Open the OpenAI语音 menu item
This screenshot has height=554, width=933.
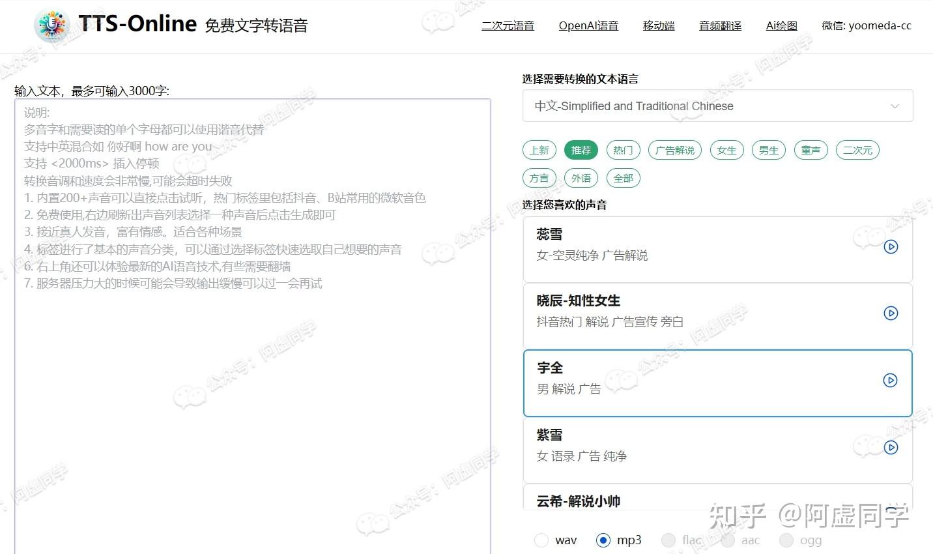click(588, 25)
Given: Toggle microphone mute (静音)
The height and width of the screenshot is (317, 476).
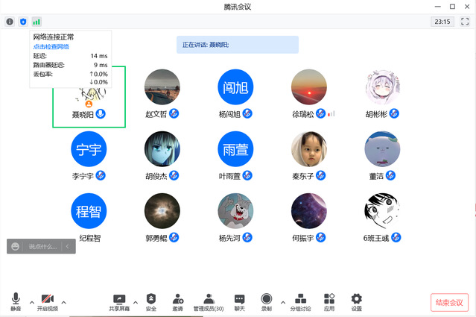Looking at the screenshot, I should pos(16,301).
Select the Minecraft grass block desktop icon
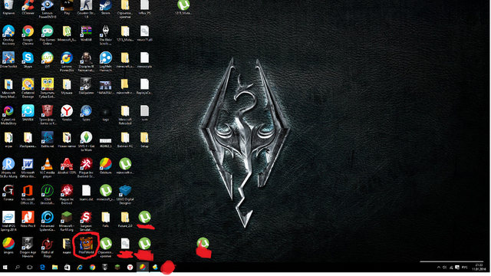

Task description —
Each line above is to be transcribed exactly, though its pictures are not.

Exercise output —
Open the OpenAI语音 menu item
This screenshot has height=554, width=933.
click(588, 25)
Given: Toggle microphone mute (静音)
The height and width of the screenshot is (317, 476).
Looking at the screenshot, I should pos(16,301).
Select the Minecraft grass block desktop icon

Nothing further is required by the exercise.